Tags do most of the work now. Every tool carries role tags ("dm",
"planner", "seeder", "advancement") and category/mode tags, and
per-role filtering becomes a single disable+enable pair on the parent
server. The dynamic combat-tools-when-initiative-is-active swap moves
to mcp.enable/disable(tags=...) calls inside enter_initiative and
end_initiative themselves, where the state actually changes. The
PLANNER_TOOLS / SEEDER_TOOLS / ADVANCEMENT_TOOLS allowlists, the
*_execute_tool dispatchers, and the hand-maintained character_schemas
dict are gone.
ToolContext is now a process-global initialised once via init_ctx(),
and each of its fields is exposed via a small uncalled-for Dependency
subclass (Combat, Lore, Timekeeper, World, Player, StorageRoot,
Entities). Tools declare only the slices they actually need at the
parameter site, and FastMCP introspection skips the Dependency-default
parameters so the LLM never sees them. While I was in there, the loose
input types got tightened too: enter_initiative.combatants is a
CombatantInput Pydantic model, create_character.abilities/purse are
Abilities/Purse, adjust_coins.deltas is CoinDelta, update_character.updates
is dict[str, JsonValue], and a handful of conceptually-enum string
parameters became Literal types so they show up as JSON Schema enums
(rest type, set_item_status, condition action/ends_on, recall scope,
the entity_type/content_type families).
The character.yaml shape gets a Pydantic schema too. update_character
validates the result before saving and rejects bad writes with a
DM-readable error (so the LLM can correct itself), and load_character
runs a small coercer that heals known mis-shapes from older sessions
(e.g. resources written as a list-of-pools instead of a dict-of-pools).

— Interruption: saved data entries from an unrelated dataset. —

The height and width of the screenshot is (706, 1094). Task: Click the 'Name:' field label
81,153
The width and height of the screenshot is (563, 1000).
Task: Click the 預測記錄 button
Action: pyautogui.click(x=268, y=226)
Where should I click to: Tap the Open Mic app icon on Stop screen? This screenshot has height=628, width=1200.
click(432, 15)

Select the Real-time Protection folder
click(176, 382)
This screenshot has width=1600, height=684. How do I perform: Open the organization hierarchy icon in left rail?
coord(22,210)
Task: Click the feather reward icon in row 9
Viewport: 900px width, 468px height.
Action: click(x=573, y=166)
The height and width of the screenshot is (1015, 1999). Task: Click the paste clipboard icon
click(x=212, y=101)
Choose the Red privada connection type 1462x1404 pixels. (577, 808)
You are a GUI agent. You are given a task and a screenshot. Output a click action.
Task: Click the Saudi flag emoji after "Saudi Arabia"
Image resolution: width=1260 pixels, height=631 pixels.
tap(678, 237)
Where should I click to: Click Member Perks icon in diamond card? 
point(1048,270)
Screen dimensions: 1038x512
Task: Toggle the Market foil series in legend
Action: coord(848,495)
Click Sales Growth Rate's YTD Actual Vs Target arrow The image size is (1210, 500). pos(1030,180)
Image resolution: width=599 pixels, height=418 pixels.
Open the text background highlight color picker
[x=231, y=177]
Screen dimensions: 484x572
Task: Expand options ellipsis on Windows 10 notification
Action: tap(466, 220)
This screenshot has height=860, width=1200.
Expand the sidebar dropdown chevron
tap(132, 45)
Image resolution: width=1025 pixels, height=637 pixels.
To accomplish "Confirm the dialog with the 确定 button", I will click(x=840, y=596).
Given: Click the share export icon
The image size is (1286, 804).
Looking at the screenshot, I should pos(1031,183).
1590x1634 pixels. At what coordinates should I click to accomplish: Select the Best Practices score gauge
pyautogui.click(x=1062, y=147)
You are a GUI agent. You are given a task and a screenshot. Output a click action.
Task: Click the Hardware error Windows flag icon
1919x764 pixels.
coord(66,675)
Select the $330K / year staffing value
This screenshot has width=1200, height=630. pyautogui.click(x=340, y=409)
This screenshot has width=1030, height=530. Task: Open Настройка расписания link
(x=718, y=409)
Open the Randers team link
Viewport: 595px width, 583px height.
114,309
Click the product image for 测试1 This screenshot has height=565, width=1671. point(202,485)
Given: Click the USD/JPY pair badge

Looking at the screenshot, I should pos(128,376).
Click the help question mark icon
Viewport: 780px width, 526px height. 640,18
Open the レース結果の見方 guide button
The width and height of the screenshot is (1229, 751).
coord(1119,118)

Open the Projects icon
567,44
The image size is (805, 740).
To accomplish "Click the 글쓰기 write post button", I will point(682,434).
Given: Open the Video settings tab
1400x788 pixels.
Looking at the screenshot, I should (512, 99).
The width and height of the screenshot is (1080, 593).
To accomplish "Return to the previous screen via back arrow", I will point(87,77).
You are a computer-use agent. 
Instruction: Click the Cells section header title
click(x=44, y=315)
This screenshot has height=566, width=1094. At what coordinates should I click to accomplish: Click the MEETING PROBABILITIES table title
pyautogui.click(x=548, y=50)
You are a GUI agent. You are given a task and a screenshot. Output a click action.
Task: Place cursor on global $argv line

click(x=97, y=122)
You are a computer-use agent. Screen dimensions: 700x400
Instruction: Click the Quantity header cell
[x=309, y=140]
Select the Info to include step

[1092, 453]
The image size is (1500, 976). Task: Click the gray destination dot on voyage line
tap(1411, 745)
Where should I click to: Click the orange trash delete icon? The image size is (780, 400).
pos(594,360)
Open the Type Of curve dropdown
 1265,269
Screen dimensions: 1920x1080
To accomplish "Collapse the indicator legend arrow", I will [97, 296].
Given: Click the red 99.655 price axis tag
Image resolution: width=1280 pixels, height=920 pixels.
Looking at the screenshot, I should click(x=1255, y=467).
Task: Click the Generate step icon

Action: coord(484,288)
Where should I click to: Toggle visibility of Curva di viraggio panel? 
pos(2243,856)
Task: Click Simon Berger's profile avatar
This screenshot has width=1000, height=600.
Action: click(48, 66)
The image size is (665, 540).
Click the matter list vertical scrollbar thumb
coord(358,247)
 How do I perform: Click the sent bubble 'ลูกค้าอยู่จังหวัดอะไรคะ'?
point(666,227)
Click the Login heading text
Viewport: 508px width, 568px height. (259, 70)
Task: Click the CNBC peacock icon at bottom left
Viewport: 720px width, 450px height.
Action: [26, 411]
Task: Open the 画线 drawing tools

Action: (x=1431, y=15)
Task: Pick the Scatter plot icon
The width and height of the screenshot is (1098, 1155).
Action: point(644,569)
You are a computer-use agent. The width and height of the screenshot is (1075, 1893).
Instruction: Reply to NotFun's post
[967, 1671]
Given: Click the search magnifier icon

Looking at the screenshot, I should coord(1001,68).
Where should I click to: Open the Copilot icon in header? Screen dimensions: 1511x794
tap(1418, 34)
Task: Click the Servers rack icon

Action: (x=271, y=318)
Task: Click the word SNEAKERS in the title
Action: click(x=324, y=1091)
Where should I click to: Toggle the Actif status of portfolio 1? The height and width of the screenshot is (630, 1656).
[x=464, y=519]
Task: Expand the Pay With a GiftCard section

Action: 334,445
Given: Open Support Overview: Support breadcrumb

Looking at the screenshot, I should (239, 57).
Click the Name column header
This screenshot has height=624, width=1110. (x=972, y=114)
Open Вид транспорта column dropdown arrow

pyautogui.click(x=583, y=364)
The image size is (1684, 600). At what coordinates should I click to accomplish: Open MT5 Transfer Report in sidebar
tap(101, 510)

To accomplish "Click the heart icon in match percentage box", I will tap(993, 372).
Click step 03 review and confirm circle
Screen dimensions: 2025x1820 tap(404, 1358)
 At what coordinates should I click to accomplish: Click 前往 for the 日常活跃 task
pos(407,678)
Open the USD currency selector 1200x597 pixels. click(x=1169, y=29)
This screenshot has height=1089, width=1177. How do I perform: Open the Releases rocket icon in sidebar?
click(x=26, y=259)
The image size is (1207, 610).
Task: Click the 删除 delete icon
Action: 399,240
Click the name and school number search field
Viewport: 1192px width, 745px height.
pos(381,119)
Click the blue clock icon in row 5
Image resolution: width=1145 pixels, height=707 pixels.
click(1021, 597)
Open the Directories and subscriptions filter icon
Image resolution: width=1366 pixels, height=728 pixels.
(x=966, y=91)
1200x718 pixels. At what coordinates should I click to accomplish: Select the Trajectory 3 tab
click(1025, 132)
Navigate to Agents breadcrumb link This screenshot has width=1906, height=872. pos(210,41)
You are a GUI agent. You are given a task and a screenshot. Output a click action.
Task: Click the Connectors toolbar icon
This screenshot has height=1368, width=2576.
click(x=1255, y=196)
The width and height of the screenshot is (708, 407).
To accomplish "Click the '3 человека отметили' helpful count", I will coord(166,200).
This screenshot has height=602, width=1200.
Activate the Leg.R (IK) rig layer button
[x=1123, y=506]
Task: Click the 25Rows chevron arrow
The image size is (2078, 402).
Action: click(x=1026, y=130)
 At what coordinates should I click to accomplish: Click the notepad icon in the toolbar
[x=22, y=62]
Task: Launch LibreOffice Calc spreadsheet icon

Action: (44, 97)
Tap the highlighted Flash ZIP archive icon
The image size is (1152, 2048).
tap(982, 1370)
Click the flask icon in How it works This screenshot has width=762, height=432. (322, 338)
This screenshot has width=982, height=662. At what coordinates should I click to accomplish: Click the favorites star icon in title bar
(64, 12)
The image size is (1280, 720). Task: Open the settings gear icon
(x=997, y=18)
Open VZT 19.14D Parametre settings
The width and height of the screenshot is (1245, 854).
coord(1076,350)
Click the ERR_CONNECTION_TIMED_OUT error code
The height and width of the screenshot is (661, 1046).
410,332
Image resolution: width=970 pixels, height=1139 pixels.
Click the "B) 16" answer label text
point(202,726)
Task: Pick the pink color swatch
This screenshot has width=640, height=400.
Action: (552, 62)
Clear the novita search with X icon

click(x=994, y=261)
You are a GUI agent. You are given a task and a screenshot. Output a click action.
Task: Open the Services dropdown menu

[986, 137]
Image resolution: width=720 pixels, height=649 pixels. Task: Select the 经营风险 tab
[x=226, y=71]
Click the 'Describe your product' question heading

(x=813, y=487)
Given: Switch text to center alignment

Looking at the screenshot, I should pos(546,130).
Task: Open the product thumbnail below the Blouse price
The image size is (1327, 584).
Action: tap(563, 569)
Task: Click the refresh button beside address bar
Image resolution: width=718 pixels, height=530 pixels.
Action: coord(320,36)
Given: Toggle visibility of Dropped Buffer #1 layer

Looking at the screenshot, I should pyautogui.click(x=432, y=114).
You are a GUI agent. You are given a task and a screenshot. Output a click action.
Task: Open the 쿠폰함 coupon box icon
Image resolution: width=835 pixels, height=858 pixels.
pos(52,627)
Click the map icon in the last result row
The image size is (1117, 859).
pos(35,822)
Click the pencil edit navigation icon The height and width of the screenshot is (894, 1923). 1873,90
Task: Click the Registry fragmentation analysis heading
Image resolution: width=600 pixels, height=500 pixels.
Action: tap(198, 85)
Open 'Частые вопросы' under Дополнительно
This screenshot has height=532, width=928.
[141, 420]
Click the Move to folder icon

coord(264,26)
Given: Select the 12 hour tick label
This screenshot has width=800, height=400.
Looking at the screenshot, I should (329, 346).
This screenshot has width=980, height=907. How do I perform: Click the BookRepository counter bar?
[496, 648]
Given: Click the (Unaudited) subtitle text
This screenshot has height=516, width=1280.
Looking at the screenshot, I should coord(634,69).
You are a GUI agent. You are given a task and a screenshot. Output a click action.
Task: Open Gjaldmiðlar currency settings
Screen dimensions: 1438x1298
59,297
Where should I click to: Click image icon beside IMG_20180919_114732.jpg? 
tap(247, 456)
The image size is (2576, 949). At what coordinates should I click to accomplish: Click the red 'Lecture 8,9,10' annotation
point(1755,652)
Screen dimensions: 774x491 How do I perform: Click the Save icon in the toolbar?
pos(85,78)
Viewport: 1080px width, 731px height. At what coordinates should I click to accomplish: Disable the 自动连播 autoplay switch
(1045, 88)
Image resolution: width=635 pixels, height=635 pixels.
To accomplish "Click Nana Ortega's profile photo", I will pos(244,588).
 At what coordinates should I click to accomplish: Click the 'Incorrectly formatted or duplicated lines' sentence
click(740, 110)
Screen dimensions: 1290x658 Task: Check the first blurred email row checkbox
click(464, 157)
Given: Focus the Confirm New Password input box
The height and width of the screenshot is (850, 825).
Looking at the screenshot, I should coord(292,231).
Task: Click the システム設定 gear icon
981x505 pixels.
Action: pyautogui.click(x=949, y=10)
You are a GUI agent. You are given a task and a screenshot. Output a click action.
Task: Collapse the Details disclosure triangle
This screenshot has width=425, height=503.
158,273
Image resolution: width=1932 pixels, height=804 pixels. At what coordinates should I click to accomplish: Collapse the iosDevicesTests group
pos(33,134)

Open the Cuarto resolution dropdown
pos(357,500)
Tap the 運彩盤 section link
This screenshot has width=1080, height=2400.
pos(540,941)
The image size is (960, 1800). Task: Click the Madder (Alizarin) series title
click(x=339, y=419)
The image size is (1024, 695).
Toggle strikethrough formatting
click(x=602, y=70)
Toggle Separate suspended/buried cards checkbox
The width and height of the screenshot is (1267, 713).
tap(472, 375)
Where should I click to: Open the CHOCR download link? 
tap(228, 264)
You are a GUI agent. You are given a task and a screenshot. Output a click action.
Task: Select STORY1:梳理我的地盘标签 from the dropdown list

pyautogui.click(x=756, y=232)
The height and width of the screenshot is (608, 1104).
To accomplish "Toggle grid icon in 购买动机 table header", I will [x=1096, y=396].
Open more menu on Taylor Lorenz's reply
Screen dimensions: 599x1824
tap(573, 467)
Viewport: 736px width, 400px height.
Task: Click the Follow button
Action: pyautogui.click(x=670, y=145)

A few related runtime crashes that surfaced in sandbox sessions are
fixed: the format_* helpers now tolerate wrong-shaped containers
instead of crashing the turn, /me threads base_path through to
load_character so sandbox sessions don't read the cwd character, the
sandbox dir gets a symlink to rules/ so recall(scope="rules") works,
and enter_initiative's combatant fields are now in the schema instead
of having to be guessed.
Test coverage went from 86% to 96% in the process. A bunch of new
tests cover the FastMCP composition + tag filtering, the in-memory
client call paths through every tool wrapper, the deferred-notification
formatters, the schema validation/coercion, and the engine helpers.
The bits that drive a real `claude` subprocess (stream_action,
stream_with_tools, run_prompt, tick_world, BackgroundTicker._run,
BackgroundAdvancement._run, start_server, MCPServerHandle.stop) are
marked `# pragma: no cover` with notes explaining why — mocking them
would test the mock, not the launcher. The coverage threshold in
pyproject.toml is bumped from 85% to 95% so this can't slip back.
Mostly held together so far, but it's a lot of moving pieces — please
yell if anything in the sandbox or normal play feels off.